Earlier today, I was reading all of my Facebook updates, and a friend from high school had posted a bunch of pics from those days. Let me just first start by saying whoa at how far cameras have came in the past 11-13 years. I was laughing at the "top of the line" picture quality back then.
After getting past the shock of how much better pictures look today, I started to get rather emotional. It seems like high school was just yesterday, and it also seems like it was just yesterday that I was wishing away some of the best years of my life. Everyone knows the classic "I can't wait to be on my own so I can do whatever I want" teenager syndrome. If only I had known just how fast those years would go by, and that I have the rest of my life to be an adult. I almost started to cry looking at those pictures.
Don't get me wrong, I have a fantastic life right now. God has blessed me with a great husband, great friends, and a healthy, intelligent, and thriving daughter. I love my adult life, but I wish I would have slowed down as a teenager to truly appreciate how carefree those days were because they were gone as soon as I turned 18.

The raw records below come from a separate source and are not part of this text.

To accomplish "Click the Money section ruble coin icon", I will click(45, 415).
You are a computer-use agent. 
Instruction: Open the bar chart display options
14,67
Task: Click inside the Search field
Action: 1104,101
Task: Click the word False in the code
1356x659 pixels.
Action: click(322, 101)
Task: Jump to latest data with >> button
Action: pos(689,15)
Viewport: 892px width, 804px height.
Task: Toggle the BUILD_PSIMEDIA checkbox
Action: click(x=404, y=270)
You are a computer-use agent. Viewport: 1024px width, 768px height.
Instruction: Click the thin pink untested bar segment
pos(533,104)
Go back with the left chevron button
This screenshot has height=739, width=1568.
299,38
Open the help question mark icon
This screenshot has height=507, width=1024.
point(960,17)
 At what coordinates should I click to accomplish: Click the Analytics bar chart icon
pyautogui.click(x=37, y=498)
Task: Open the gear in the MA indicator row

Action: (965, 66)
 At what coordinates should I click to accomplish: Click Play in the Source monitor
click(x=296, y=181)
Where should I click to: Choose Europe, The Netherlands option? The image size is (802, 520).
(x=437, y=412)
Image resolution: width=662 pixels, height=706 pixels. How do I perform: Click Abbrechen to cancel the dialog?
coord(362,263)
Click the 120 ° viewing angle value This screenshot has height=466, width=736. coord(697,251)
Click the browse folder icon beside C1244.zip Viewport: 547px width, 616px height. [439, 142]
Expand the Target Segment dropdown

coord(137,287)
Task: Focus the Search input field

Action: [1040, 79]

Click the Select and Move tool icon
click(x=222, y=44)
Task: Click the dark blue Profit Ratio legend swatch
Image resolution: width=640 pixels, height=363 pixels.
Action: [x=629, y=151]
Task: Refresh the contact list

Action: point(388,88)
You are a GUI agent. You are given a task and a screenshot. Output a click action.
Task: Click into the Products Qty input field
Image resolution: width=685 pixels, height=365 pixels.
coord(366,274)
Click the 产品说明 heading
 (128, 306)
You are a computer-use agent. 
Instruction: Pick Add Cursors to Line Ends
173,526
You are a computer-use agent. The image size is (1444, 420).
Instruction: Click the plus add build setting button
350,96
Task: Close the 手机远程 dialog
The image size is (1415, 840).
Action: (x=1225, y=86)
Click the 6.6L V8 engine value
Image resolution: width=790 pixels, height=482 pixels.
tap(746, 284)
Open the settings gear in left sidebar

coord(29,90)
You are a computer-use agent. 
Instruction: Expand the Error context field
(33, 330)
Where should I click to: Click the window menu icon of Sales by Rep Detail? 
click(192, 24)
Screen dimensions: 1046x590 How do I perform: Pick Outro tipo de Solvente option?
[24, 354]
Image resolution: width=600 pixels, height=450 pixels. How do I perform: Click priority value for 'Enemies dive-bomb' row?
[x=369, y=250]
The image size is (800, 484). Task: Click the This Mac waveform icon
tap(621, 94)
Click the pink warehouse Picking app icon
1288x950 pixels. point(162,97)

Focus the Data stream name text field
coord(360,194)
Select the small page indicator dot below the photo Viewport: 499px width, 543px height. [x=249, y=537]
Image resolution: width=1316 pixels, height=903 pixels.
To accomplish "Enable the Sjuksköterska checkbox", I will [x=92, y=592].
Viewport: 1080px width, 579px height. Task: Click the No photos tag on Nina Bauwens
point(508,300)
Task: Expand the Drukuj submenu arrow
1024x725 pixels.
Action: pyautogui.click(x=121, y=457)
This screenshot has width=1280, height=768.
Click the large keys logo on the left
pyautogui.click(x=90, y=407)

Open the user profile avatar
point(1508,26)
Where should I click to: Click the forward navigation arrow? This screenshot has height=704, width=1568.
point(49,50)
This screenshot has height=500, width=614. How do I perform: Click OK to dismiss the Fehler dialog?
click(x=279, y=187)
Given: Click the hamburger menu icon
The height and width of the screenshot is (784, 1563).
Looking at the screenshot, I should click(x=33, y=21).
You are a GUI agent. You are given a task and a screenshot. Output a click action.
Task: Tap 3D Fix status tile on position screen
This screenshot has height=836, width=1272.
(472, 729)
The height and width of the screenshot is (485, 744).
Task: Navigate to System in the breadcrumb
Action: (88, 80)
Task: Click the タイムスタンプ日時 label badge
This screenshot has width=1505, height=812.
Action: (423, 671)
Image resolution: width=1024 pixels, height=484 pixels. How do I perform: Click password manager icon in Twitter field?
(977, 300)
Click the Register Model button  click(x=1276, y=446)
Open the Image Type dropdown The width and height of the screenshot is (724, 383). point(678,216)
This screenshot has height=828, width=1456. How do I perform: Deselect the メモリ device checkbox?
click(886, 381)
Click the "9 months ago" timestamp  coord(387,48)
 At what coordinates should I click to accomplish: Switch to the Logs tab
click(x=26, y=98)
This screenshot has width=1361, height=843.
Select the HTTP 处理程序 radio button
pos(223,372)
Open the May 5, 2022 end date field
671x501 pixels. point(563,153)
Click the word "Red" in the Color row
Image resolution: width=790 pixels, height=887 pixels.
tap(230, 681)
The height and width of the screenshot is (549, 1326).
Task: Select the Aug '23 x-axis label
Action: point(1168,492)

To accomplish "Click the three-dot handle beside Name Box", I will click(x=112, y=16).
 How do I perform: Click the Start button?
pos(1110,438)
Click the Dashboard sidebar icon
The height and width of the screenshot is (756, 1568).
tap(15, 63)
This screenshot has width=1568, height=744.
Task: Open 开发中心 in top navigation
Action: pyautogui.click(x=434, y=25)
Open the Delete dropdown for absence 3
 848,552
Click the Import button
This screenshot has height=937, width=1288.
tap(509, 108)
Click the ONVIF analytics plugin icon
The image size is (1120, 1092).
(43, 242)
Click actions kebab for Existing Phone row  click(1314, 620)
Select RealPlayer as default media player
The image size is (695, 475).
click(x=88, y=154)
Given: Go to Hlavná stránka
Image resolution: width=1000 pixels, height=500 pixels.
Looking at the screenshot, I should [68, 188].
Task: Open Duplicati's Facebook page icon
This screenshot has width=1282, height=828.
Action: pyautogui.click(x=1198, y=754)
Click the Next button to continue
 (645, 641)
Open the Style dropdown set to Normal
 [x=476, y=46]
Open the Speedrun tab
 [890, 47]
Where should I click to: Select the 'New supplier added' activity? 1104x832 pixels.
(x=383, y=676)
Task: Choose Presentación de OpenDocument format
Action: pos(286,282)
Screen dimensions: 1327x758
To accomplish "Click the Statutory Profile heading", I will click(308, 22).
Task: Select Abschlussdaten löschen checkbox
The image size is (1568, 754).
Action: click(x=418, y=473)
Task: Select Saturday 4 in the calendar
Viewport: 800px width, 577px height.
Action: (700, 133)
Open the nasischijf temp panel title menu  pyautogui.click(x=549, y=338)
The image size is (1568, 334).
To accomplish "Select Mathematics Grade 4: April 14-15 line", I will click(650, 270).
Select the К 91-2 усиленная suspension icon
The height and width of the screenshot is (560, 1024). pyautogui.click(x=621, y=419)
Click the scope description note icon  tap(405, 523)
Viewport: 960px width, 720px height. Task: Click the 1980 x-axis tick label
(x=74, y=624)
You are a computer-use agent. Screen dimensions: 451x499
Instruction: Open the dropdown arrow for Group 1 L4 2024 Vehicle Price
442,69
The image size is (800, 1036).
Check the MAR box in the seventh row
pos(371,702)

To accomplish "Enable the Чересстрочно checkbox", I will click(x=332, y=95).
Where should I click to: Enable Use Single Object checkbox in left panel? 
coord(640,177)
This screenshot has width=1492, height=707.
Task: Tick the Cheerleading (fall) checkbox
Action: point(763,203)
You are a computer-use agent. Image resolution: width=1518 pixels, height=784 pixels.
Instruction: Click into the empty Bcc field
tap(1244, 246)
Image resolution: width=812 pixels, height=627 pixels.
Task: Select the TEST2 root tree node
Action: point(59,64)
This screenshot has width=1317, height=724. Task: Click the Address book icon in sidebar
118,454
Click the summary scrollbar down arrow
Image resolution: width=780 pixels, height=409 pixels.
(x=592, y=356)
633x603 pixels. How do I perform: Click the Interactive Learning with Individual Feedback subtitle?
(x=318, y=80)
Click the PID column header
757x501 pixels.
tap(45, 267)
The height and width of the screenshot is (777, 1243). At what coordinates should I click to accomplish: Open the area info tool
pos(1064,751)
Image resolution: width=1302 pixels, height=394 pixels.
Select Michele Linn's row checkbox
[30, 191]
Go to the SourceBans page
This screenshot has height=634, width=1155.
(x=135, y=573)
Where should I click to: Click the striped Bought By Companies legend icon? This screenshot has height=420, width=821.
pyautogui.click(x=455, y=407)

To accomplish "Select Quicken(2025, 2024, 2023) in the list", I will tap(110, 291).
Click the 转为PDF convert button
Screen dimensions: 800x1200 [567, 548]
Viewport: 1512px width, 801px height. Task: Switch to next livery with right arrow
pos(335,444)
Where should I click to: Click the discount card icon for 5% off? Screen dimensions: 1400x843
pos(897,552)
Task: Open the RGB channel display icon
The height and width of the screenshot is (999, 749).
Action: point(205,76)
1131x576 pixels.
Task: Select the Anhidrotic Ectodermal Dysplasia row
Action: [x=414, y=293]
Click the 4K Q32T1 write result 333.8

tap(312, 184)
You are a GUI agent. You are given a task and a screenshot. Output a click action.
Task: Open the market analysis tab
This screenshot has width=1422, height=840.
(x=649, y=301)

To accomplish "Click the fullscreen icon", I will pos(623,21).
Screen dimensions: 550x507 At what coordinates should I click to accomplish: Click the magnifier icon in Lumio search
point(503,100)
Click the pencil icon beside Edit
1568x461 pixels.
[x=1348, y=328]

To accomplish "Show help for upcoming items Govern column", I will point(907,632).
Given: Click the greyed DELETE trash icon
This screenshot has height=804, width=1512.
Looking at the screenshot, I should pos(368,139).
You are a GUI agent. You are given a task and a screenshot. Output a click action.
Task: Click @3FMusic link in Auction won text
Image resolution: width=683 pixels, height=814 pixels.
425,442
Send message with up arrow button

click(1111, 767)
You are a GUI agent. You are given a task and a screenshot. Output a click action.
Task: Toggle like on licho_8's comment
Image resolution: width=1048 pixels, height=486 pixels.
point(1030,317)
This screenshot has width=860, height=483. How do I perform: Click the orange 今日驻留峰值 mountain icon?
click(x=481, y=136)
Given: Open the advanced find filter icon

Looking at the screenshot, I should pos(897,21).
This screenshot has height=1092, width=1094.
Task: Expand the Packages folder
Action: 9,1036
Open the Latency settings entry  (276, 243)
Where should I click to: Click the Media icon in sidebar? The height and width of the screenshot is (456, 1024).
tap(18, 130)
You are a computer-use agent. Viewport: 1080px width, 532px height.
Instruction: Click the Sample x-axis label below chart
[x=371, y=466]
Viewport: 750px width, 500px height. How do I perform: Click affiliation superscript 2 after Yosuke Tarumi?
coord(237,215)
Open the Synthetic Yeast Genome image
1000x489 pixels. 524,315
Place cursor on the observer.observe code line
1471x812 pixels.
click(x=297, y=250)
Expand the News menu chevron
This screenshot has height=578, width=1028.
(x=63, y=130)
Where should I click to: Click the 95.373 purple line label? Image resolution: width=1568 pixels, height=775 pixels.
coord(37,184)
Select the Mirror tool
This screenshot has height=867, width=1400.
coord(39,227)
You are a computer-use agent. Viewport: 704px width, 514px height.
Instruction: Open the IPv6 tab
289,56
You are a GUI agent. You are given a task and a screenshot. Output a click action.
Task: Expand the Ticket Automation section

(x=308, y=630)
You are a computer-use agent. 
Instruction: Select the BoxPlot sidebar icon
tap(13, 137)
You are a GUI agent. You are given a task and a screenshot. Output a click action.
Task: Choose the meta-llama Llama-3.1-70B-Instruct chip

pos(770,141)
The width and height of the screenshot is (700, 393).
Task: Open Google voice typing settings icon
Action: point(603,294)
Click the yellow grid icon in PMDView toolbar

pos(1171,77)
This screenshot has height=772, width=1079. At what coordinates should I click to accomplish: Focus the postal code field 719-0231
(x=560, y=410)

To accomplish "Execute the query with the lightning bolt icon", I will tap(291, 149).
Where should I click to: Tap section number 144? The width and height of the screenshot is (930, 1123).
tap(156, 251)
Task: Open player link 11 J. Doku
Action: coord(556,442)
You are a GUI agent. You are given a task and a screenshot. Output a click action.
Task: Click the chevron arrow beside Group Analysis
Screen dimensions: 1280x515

I knew everything back then, too. I was going to get married as soon as I turned 18 and live happily ever after. Yeah, that fairy-tale didn't happen until 6 years later. I struggled through a lot of heartbreak with ex-boyfriends that I thought were true to me, and they were not. I also struggled with my faith, and I was Agnostic for quite a few years. Little did I know, God had a different plan for me.
I remember a saying that my grandma told me when I was little about how a man treats his mother will more than likely be the way he treats his girlfriend or wife. I didn't understand what one had to do with the other back then, but looking back to my previous relationships, the guys were never very nice to their mothers. One thing I will stress to Shayna when she is older is to wait to get serious with a guy, and if he seems less than stellar to everyone else around her, then he probably is.
When I met David, I quickly discovered that his mother was his world, as was his father, but I never did get to meet him. He would drop everything when she needed him. She was an amazing woman and I miss her dearly.
Most of my friends from that day have went on to get married and have kids just like I did, and as I am now approaching 30, I wish I would have listened to my grandma when she was telling me that I would have the rest of my life to be able to do what I want, but there is also a trade off of paying bills and being responsible.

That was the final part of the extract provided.